How to complete this task: The complete listing, repeated precisely, must form the answer.

⁂

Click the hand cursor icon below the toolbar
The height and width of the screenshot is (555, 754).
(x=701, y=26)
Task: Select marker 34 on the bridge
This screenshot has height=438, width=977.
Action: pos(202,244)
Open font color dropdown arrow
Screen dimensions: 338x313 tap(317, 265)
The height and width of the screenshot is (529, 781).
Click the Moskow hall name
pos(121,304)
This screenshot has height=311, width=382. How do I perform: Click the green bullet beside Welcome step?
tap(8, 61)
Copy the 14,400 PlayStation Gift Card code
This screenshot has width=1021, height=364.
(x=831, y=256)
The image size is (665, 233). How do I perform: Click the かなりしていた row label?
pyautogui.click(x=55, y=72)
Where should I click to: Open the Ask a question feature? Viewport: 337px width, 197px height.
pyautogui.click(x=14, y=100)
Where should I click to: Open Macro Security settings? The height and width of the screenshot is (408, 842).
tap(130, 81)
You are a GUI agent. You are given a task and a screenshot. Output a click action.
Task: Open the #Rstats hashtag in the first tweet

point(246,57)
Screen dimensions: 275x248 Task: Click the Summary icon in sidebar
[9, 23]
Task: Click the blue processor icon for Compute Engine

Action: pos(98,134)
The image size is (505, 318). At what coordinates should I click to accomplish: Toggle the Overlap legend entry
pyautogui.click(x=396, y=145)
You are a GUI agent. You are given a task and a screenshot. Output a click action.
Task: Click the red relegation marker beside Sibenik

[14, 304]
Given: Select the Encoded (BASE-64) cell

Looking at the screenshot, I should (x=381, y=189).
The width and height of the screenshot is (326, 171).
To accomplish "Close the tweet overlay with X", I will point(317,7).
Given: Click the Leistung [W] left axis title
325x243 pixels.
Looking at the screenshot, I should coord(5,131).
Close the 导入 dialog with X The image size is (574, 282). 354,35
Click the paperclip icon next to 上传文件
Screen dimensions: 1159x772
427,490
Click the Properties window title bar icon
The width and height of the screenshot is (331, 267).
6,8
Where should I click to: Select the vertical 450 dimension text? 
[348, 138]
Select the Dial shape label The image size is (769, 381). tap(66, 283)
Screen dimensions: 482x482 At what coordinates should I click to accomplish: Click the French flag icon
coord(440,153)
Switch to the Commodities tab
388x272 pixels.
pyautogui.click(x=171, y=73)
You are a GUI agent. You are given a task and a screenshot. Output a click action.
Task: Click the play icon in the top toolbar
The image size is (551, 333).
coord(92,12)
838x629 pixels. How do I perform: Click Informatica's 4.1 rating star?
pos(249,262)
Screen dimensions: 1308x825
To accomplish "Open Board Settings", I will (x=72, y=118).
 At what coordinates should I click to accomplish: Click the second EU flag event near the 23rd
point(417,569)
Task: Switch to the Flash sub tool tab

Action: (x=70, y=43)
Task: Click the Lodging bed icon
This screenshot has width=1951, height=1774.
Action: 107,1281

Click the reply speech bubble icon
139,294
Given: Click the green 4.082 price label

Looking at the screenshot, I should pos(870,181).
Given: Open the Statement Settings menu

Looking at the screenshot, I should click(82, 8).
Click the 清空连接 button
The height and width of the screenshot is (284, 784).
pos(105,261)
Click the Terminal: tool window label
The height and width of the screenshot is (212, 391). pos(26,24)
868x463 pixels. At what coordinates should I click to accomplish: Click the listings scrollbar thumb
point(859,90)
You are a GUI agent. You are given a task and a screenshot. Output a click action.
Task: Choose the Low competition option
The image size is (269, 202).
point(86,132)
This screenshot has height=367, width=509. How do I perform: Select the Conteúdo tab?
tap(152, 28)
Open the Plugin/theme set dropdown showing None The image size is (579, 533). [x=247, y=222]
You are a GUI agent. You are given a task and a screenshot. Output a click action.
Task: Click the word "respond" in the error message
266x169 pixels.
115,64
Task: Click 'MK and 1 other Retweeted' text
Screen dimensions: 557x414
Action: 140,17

⁂

Response to the exercise:
Click the hand cursor icon below the toolbar
The height and width of the screenshot is (555, 754).
(x=701, y=26)
Task: Select marker 34 on the bridge
This screenshot has height=438, width=977.
Action: pos(202,244)
Open font color dropdown arrow
Screen dimensions: 338x313 tap(317, 265)
The height and width of the screenshot is (529, 781).
Click the Moskow hall name
pos(121,304)
This screenshot has height=311, width=382. How do I perform: Click the green bullet beside Welcome step?
tap(8, 61)
Copy the 14,400 PlayStation Gift Card code
This screenshot has width=1021, height=364.
(x=831, y=256)
The image size is (665, 233). How do I perform: Click the かなりしていた row label?
pyautogui.click(x=55, y=72)
Where should I click to: Open the Ask a question feature? Viewport: 337px width, 197px height.
pyautogui.click(x=14, y=100)
Where should I click to: Open Macro Security settings? The height and width of the screenshot is (408, 842).
tap(130, 81)
You are a GUI agent. You are given a task and a screenshot. Output a click action.
Task: Open the #Rstats hashtag in the first tweet

point(246,57)
Screen dimensions: 275x248 Task: Click the Summary icon in sidebar
[9, 23]
Task: Click the blue processor icon for Compute Engine

Action: pos(98,134)
The image size is (505, 318). At what coordinates should I click to accomplish: Toggle the Overlap legend entry
pyautogui.click(x=396, y=145)
You are a GUI agent. You are given a task and a screenshot. Output a click action.
Task: Click the red relegation marker beside Sibenik

[14, 304]
Given: Select the Encoded (BASE-64) cell

Looking at the screenshot, I should (x=381, y=189).
The width and height of the screenshot is (326, 171).
To accomplish "Close the tweet overlay with X", I will point(317,7).
Given: Click the Leistung [W] left axis title
325x243 pixels.
Looking at the screenshot, I should coord(5,131).
Close the 导入 dialog with X The image size is (574, 282). 354,35
Click the paperclip icon next to 上传文件
Screen dimensions: 1159x772
427,490
Click the Properties window title bar icon
The width and height of the screenshot is (331, 267).
6,8
Where should I click to: Select the vertical 450 dimension text? 
[348, 138]
Select the Dial shape label The image size is (769, 381). tap(66, 283)
Screen dimensions: 482x482 At what coordinates should I click to accomplish: Click the French flag icon
coord(440,153)
Switch to the Commodities tab
388x272 pixels.
pyautogui.click(x=171, y=73)
You are a GUI agent. You are given a task and a screenshot. Output a click action.
Task: Click the play icon in the top toolbar
The image size is (551, 333).
coord(92,12)
838x629 pixels. How do I perform: Click Informatica's 4.1 rating star?
pos(249,262)
Screen dimensions: 1308x825
To accomplish "Open Board Settings", I will (x=72, y=118).
 At what coordinates should I click to accomplish: Click the second EU flag event near the 23rd
point(417,569)
Task: Switch to the Flash sub tool tab

Action: (x=70, y=43)
Task: Click the Lodging bed icon
This screenshot has width=1951, height=1774.
Action: 107,1281

Click the reply speech bubble icon
139,294
Given: Click the green 4.082 price label

Looking at the screenshot, I should pos(870,181).
Given: Open the Statement Settings menu

Looking at the screenshot, I should click(82, 8).
Click the 清空连接 button
The height and width of the screenshot is (284, 784).
pos(105,261)
Click the Terminal: tool window label
The height and width of the screenshot is (212, 391). pos(26,24)
868x463 pixels. At what coordinates should I click to accomplish: Click the listings scrollbar thumb
point(859,90)
You are a GUI agent. You are given a task and a screenshot. Output a click action.
Task: Choose the Low competition option
The image size is (269, 202).
point(86,132)
This screenshot has height=367, width=509. How do I perform: Select the Conteúdo tab?
tap(152, 28)
Open the Plugin/theme set dropdown showing None The image size is (579, 533). [x=247, y=222]
You are a GUI agent. You are given a task and a screenshot. Output a click action.
Task: Click the word "respond" in the error message
266x169 pixels.
115,64
Task: Click 'MK and 1 other Retweeted' text
Screen dimensions: 557x414
Action: 140,17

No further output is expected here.